Historic house in South Carolina, United States

The Charles Hammond House, located at 908 Martintown Road, North Augusta, South Carolina, was built on a bluff overlooking the Savannah River between other Hammond plantations, New Richmond and Snow Hill. The Charles Hammond House was added to the National Register of Historic Places on October 2, 1973.

== History ==
Dating from the Revolutionary War era, the columned Greek Revival home is thought to be the oldest residence in North Augusta, South Carolina. The home was built for Charles and Elizabeth Steele Hammond, prosperous planters who came to South Carolina from Farnham Parish, Richmond County, Virginia in the 1770s. Martin Hammond, the progenitor of the Hammond family in South Carolina, arrived in Virginia from London prior to 1636.

The Hammonds were Patriots, and Charles and his sons served in the Revolutionary War. Also on the property is a granite monument in the shape of a pyramid which commemorates several of the Hammond family members who were Revolutionary War heroes.

== Design ==
The Charles Hammond House exemplifies a typical architectural trend of nineteenth century South Carolina that turned plain eighteenth century houses into fashionable, columned Greek Revival influenced houses. The house was originally a two-story pine clapboard structure existing from ca. 1775–1780. Also, on the property was a cellar as well as out-buildings including a kitchen and smokehouse.

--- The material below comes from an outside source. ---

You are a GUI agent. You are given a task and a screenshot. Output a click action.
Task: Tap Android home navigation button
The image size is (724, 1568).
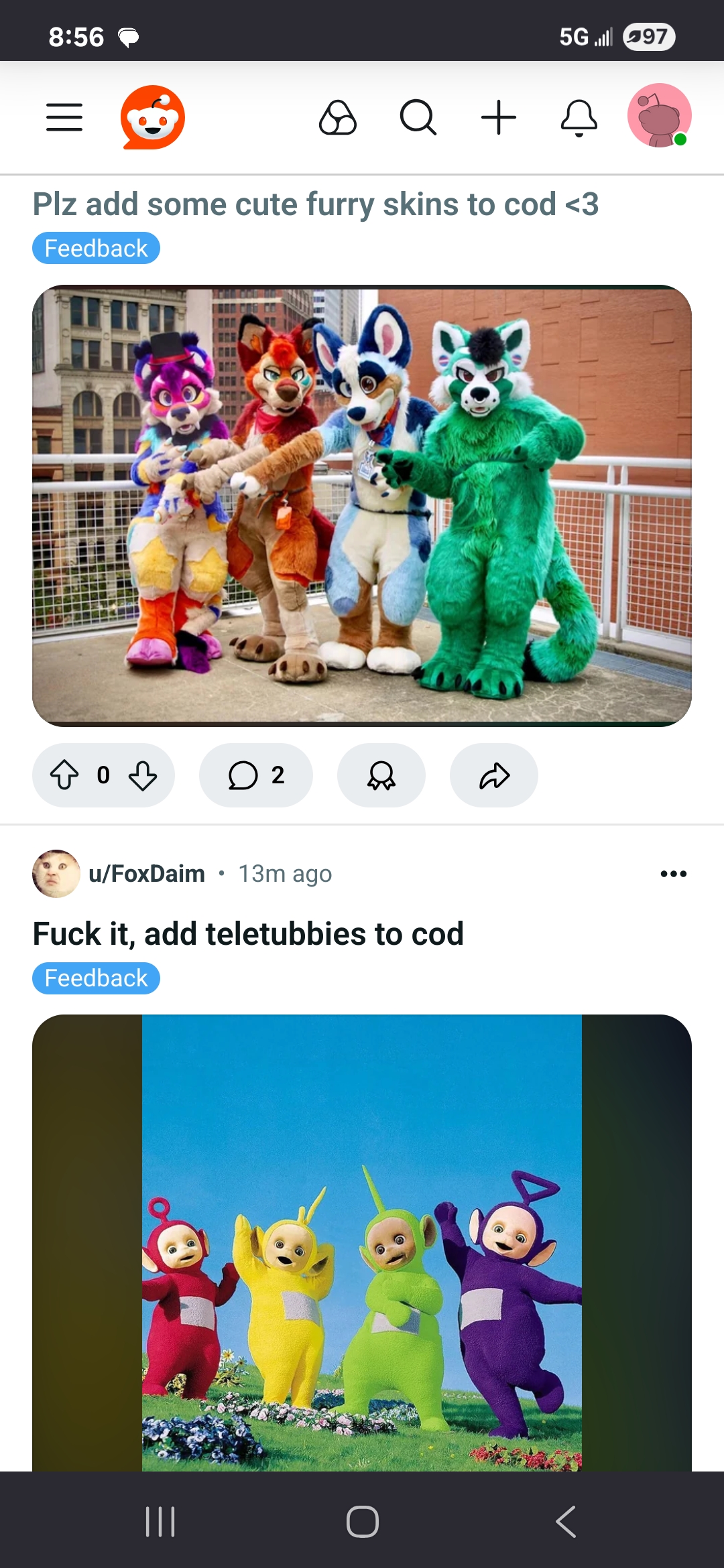[x=363, y=1521]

Additions to the home in 1830 included front and side porches, an extension of the back porch, and a rear wing, producing an L-shape appearance. The house has a pipe stem chimney, unusual for the area. Of the three porches, those on the east and south are both two-story with four square paneled columns. The wench and pulley that was used to haul the heavy wooden beams and planks up for the second floor is still in the roof of the porch today.

Also in 1830, an English gardener landscaped a formal garden for the front and side yards. A brick path was created, magnolia trees were planted, and the cedar lined entrance drive was created.

Also on the property is a guest house and barn. A family cemetery is located adjacent to the home.